When it was debuted by way of a secret set at Primavera Sound in Barcelona back in June, Every Country’s Sun was eagerly received. From small pockets of limbs erupting during the uproarious, Slint-hinting squall of ‘Old Poisons’ to sweet, somnambulant lullaby ‘aka 47’, hundreds of lucky heads bore witness to a release that, contrary to even the uppermost expectations of their most faithful, exceeded all expectations. What was it like debuting the album, all shock and awe, in the Spanish sun? “I enjoyed it,” Braithwaite says. “The festival asked us to do it and after a bit of thought, we agreed. But there were some nerves there as we hadn’t debuted a full album before. Normally when you’re preparing for those kinds of shows you learn a few songs. Very rarely do you play the whole album, so that was a new thing for us and a little challenging. But we relished it.”
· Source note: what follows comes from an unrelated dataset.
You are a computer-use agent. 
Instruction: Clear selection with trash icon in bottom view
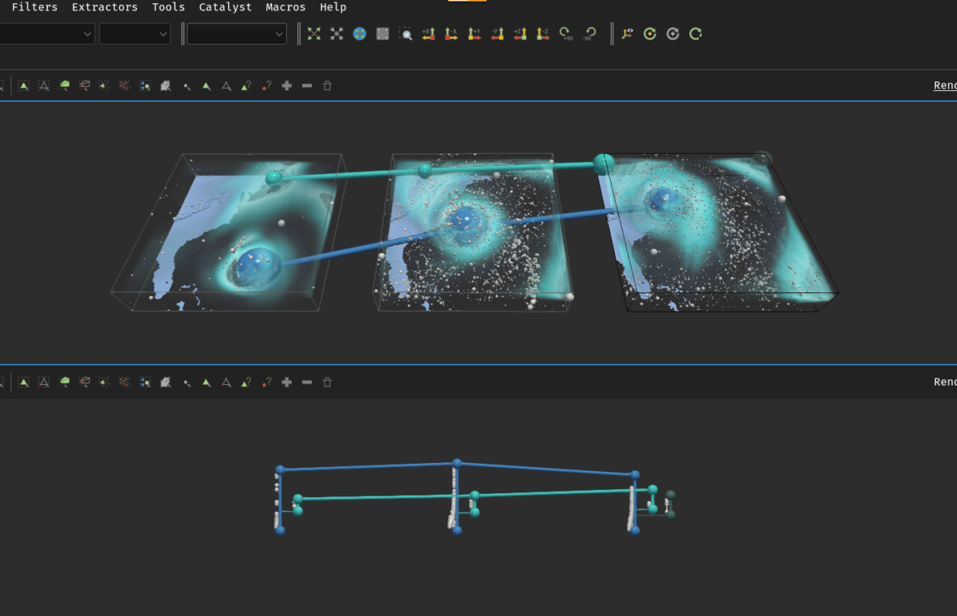click(x=327, y=383)
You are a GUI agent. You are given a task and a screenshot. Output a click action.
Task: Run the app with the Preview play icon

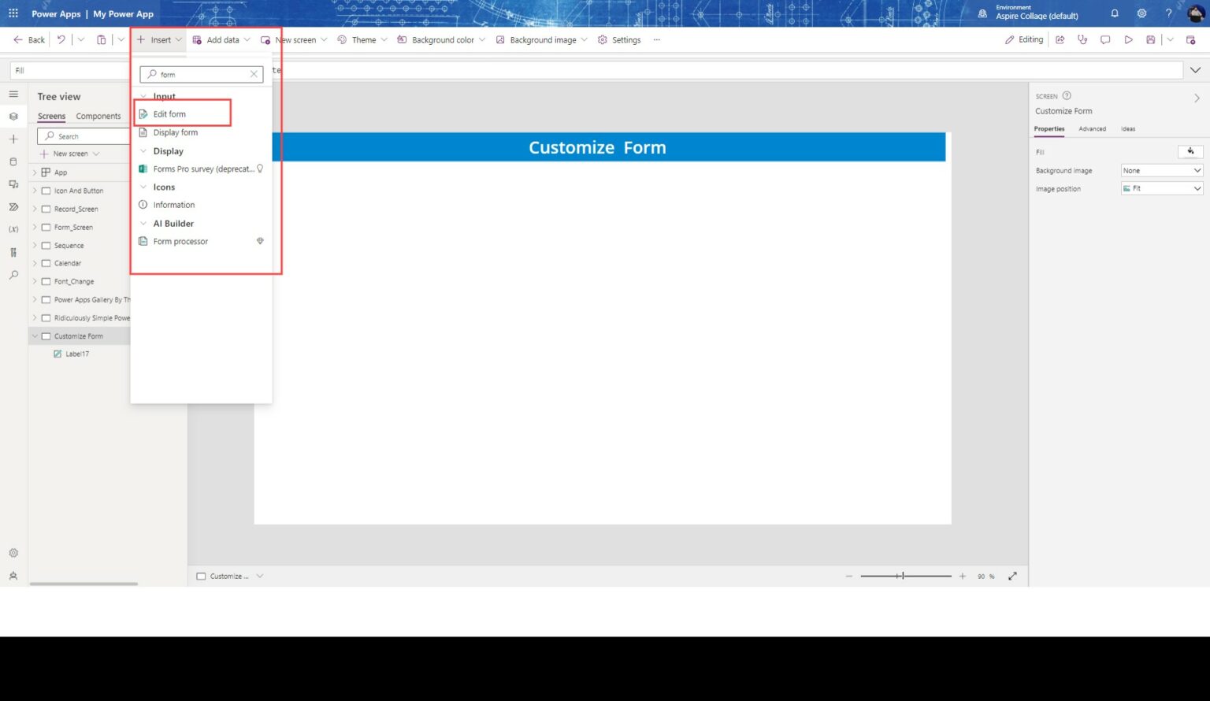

All whilst firmly keeping two eyes on the creative vistas before them, Every Country’s Sun feels almost like something of a Nietzschean Eternal Return to their earlier work at the turn of the millennium. Produced by Dave Fridmann - who previously worked the desk on the foursome’s equally stellar Come On Die Young (1999) and 2001's Rock Action – the writing process considerably differed from those early days living in each other’s pockets in Glasgow. “We used DropBox to trade ideas early on,” Braithwaite reveals. “When you’re not touring you’re kind of left to your own devices. So especially with Barry (Burns) living in Berlin, we just sent things back and forth and then we properly demoed over here in Glasgow before recording with Dave. We kind of wanted them to be different things and places, which all came together for the recording.”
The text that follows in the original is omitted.